An increase in the chicken food causes the supply curve for chicken sausages to shift to the left. Consequently, the quantity of chicken sausages supplied will be less than the quantity demanded by the consumers. As a result, the prices will tend to increase up to py where the quantity of chicken sausages demanded will equate. The new equilibrium price will be py. Any price below or above py will not be equilibrium and will therefore lead to imbalances.
Market 3- Beef market
Beef and chicken meat are close substitutes. In most cases, people will tend to consume either chicken or beef as their main source of proteins. Therefore, an increase in the price of either of the two can lead to substitution.
In this case, an increase in chicken feed will automatically lead to an increase in the chicken meat prices. As a result, the chicken meat will become relatively more expensive than the beef. Assuming that the prices of beef remain constant, consumers will tend to substitute beef for the now relatively expensive chicken meat. Consequently, the demand for beef will tend to increase.
As a result of an increase in the prices of chicken meat as a result of an increase in chicken food prices, consumers will tend to substitute chicken meat with beef. As a result, the demand for beef will increase shifting the demand curve to the right. The demand curve will shift from dd1 to dd2.
At the prevailing prices of beef, the suppliers will not be ready to meet the massive increase in demand. At quantity q2, the suppliers will not be willing to supply beef at the prevailing prices px. As a result, the price of beef will increase up to the level where the quantity of beef demanded equals the quantity supplied.
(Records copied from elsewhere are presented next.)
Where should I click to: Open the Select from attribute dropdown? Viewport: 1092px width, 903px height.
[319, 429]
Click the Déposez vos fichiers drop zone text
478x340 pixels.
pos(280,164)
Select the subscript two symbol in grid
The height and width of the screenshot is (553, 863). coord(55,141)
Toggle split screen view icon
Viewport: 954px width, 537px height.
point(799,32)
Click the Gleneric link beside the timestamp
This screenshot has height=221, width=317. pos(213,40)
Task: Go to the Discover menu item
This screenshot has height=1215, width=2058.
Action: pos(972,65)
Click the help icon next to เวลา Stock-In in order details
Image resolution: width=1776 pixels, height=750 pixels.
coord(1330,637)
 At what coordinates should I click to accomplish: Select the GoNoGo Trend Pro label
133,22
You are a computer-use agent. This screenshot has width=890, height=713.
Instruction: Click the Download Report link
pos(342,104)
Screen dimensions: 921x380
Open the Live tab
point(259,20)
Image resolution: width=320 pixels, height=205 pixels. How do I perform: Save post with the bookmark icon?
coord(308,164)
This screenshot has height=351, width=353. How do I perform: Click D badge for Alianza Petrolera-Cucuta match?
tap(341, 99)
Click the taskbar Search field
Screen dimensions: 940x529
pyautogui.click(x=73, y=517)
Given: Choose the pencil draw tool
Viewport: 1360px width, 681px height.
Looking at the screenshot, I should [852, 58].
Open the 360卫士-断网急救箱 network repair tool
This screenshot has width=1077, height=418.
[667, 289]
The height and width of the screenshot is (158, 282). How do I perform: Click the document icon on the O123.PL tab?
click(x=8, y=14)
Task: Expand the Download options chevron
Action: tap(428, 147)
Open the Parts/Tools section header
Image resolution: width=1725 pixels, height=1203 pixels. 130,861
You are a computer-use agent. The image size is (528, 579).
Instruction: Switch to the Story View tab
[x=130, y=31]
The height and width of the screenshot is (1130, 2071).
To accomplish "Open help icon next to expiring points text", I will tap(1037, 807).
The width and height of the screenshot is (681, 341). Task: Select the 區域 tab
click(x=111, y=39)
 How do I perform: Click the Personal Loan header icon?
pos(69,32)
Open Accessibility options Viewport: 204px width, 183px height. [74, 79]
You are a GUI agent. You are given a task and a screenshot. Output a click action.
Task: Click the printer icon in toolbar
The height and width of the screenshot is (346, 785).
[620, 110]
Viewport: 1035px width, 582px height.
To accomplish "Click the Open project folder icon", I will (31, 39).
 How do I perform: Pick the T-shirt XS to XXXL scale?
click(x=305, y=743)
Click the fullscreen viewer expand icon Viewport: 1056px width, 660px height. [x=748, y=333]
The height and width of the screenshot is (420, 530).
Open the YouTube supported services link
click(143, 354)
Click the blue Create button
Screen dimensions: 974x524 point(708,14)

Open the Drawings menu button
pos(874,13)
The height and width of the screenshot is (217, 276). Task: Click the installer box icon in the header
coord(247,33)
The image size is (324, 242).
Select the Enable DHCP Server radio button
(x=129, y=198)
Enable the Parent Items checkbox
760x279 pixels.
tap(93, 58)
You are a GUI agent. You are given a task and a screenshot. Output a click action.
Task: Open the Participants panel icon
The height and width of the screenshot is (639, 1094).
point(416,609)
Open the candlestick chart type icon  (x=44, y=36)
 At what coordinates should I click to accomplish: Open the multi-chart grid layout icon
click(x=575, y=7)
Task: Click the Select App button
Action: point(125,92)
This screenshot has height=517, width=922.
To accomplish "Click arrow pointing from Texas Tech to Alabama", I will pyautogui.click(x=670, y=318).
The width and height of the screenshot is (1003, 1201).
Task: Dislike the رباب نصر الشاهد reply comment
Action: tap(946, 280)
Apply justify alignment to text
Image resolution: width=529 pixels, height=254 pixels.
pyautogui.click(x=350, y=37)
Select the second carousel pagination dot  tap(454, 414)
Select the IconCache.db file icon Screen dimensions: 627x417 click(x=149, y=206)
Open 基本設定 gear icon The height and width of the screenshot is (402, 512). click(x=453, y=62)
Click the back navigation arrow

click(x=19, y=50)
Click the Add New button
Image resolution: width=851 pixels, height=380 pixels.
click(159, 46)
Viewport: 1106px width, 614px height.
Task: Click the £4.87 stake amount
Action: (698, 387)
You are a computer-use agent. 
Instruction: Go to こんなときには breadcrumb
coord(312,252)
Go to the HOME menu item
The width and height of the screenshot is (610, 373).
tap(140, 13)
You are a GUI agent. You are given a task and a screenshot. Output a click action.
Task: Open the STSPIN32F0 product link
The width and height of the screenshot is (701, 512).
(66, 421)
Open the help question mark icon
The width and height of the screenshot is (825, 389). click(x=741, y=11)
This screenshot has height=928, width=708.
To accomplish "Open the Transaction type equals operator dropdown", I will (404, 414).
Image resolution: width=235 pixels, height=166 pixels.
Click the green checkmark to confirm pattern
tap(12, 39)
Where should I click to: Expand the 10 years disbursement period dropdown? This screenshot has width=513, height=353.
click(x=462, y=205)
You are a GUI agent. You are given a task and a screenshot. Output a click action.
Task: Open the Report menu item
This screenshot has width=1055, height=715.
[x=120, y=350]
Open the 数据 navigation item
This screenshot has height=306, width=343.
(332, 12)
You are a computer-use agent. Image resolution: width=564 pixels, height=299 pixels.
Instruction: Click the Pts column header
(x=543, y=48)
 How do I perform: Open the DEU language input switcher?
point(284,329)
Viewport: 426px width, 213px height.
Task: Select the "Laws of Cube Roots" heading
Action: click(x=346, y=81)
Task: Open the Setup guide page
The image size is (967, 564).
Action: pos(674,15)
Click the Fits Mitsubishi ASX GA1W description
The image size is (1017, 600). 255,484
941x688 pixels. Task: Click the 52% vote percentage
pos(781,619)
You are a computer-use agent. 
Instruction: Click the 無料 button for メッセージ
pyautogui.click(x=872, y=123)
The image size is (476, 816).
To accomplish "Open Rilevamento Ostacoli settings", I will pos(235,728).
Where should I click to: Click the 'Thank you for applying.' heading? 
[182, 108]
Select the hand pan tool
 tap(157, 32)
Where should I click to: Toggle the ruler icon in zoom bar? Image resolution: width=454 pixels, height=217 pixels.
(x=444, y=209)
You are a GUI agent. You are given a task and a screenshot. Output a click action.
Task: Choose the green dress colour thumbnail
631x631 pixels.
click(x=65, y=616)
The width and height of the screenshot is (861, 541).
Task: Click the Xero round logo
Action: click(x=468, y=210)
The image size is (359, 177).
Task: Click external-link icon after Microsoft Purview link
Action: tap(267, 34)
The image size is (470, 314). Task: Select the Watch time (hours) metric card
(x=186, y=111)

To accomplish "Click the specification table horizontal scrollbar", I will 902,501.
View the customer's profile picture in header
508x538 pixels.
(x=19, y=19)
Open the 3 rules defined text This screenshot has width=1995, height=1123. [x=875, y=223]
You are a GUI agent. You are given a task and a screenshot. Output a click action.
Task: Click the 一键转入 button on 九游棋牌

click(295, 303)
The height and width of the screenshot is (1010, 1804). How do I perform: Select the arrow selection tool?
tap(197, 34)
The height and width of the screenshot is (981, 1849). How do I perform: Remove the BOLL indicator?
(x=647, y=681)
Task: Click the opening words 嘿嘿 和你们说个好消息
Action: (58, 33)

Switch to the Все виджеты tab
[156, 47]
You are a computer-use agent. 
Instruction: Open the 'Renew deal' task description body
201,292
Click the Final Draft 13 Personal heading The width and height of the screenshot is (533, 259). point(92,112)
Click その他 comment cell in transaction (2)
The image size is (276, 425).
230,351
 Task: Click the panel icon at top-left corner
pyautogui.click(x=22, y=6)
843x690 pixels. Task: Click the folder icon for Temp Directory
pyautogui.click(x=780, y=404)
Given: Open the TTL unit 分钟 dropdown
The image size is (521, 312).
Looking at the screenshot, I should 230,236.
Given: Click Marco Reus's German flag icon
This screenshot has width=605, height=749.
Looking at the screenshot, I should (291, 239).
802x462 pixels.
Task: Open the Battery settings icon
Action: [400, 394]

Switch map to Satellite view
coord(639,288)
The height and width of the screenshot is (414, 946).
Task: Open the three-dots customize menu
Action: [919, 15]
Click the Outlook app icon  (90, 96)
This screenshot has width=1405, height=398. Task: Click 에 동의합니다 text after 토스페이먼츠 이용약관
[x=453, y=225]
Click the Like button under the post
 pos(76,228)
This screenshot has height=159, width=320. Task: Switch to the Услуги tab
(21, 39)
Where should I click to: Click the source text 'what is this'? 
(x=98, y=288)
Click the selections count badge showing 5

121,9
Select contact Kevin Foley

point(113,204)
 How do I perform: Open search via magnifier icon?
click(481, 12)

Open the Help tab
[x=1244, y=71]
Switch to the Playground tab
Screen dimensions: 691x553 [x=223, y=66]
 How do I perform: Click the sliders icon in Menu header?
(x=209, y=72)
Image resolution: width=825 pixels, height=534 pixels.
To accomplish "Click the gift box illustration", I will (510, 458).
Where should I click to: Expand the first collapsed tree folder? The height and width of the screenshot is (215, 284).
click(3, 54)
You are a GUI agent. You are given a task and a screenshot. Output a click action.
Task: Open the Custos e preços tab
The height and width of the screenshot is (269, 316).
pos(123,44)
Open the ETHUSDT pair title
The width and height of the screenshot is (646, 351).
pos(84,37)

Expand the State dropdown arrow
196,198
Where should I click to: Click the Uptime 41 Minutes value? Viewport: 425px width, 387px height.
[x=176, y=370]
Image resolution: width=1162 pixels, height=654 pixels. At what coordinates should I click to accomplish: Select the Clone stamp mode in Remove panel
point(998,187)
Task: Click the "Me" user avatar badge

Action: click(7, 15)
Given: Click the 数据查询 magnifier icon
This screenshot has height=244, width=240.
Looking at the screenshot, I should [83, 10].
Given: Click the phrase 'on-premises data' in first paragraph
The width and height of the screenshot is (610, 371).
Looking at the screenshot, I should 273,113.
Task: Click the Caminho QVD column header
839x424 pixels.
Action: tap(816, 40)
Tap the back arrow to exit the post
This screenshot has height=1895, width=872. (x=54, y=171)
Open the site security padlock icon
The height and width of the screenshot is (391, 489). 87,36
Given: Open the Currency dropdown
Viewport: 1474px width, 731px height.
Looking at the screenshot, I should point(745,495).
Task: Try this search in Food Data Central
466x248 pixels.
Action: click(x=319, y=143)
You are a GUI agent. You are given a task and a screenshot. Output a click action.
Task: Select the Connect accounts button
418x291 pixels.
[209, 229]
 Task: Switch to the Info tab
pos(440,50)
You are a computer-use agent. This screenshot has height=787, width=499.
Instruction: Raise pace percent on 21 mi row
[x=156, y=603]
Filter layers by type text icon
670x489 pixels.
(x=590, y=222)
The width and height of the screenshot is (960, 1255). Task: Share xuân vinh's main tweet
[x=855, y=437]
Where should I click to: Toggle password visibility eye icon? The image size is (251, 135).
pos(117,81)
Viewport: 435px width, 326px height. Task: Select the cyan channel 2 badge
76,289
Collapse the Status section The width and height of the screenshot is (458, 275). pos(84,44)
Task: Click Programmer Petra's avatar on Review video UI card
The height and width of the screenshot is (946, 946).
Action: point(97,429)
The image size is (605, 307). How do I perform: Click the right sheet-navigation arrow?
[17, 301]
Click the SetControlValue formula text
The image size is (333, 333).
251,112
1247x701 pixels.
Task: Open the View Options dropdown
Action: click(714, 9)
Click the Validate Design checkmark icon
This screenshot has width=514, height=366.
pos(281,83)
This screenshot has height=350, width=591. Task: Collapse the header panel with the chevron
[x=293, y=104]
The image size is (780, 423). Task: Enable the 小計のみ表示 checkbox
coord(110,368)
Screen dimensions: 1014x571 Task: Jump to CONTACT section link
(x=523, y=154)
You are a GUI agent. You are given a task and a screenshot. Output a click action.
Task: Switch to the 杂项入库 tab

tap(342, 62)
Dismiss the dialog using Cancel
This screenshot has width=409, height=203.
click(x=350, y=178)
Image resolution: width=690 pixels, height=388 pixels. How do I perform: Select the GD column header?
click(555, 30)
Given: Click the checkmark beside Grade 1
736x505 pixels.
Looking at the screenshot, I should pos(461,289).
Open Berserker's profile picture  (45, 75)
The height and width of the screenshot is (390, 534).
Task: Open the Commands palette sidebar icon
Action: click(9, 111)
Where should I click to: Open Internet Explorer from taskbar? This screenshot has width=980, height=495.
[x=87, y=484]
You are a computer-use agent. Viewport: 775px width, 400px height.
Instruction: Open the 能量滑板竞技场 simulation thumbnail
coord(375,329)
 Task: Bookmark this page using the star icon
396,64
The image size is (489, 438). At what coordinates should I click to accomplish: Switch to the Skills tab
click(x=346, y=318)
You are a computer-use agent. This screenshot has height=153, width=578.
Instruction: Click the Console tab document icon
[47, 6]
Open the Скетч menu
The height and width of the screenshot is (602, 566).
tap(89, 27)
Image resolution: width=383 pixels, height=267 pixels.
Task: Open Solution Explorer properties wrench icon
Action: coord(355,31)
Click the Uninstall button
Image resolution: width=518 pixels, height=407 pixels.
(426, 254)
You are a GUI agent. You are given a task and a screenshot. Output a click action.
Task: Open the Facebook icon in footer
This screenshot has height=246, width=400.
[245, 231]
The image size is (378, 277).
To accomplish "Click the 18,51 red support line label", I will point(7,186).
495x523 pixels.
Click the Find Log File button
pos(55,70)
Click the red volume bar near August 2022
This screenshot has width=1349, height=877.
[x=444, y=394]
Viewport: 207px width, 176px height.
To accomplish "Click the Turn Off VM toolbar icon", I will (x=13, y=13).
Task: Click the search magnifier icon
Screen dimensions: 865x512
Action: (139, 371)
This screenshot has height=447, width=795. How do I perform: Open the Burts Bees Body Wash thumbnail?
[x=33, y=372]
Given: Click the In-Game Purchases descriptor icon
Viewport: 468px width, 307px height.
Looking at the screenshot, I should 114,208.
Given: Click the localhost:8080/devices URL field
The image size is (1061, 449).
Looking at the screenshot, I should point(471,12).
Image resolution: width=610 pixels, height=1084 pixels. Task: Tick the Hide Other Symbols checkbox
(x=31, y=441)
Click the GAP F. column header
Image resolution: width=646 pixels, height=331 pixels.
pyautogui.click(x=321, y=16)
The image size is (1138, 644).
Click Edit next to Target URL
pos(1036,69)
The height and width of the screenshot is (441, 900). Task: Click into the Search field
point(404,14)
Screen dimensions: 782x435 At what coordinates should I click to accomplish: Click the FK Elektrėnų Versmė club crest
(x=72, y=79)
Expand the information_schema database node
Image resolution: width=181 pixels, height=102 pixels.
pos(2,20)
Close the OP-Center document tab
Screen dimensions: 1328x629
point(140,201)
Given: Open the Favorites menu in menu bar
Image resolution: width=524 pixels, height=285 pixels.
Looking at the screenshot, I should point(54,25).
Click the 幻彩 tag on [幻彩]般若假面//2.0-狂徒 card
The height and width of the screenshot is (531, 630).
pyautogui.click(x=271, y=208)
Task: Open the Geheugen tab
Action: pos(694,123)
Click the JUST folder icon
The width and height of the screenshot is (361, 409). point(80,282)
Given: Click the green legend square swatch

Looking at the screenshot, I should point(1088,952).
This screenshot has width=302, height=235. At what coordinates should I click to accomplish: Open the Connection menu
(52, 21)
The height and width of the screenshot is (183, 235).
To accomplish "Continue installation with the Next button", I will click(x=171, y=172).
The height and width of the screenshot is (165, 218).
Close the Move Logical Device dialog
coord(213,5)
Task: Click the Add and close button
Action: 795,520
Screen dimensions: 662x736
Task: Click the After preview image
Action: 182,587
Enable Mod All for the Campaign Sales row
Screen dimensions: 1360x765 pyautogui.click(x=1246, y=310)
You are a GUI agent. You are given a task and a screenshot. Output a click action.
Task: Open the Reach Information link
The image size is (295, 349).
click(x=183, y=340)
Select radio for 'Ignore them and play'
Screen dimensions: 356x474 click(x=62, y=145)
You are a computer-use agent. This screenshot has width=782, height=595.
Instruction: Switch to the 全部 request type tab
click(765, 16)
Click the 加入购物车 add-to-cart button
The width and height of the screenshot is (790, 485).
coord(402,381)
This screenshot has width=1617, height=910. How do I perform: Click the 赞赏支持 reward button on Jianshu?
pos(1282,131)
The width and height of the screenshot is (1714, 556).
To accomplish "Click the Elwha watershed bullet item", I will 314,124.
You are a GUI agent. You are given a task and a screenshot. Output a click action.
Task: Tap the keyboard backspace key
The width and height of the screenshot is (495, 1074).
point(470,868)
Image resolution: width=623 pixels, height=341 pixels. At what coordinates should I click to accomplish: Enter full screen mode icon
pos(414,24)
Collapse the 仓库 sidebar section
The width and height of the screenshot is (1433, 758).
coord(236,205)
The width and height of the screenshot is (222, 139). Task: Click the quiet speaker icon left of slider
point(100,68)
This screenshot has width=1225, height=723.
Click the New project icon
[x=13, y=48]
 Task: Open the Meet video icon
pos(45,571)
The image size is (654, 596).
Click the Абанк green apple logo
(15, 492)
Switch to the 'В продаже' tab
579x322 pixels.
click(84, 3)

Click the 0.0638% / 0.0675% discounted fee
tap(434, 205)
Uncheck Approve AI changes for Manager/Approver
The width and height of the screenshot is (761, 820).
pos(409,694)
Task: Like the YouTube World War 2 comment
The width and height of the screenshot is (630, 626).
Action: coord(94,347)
Market 4- Crispy Chicken Strips market
An increase in the prices of chicken food will also affect the Crispy Chicken Strips market. Crispy Chicken Strips is a chicken product and therefore, any slight change in chicken supply will directly affect its supply. An increase in chicken food will therefore cause the supply for the Crispy Chicken Strips to shift to the left.
An increase in the chicken food causes the supply curve for Crispy Chicken Strips to shift to the left. Consequently, the quantity of Crispy Chicken Strips supplied will be less than the quantity demanded by the consumers in the prevailing prices. As a result, the prices will tend to increase up to py where the quantity of Crispy Chicken Strips demanded will equate. The new equilibrium price will be py. Any price below or above py will not be equilibrium and will therefore lead to imbalances.
Market 5- Feathers market
An increase in the chicken food will also affect the market for feathers. When the cost of chicken food increases, the cost of maintaining chicken will increase and therefore the costs of feather production will be relatively higher.
Before an increase in the chicken food, the equilibrium price at the feathers market is px. At this price, farmers will be willing to supply quantity qx of feathers. At this price, the market for feathers clears. Any price above or below this will not be equilibrium. The market for any particular product clears only at the equilibrium level (Adil 2006).
An increase in the prices of chicken food will cause the supply curve for the feathers to shift to the left from ss1 to ss2. When the demand curve shifts to the left, the quantity demanded will be less than the quantity supplied at the old equilibrium price. Therefore, the market for feathers will not clear at the initial equilibrium price. The farmers will not be able to meet the prevailing demand at the old prices. This will therefore push the prices of feathers upwards until it reaches py where the market clears with the new equilibrium price being py.
Reference List
Adil, J.R. (2006). Supply and Demand. New York: Capstone Press.
Henderson, H.D. (2004). Supply and Demand. U.S.A: Kessinger Publishing.
Mankiw, G. (2011). Principles of Economics. Mason, OH. Cengage Learning.
Trading Charts. (2011). How Supply and Demand Determine Commodities Market Prices. Web.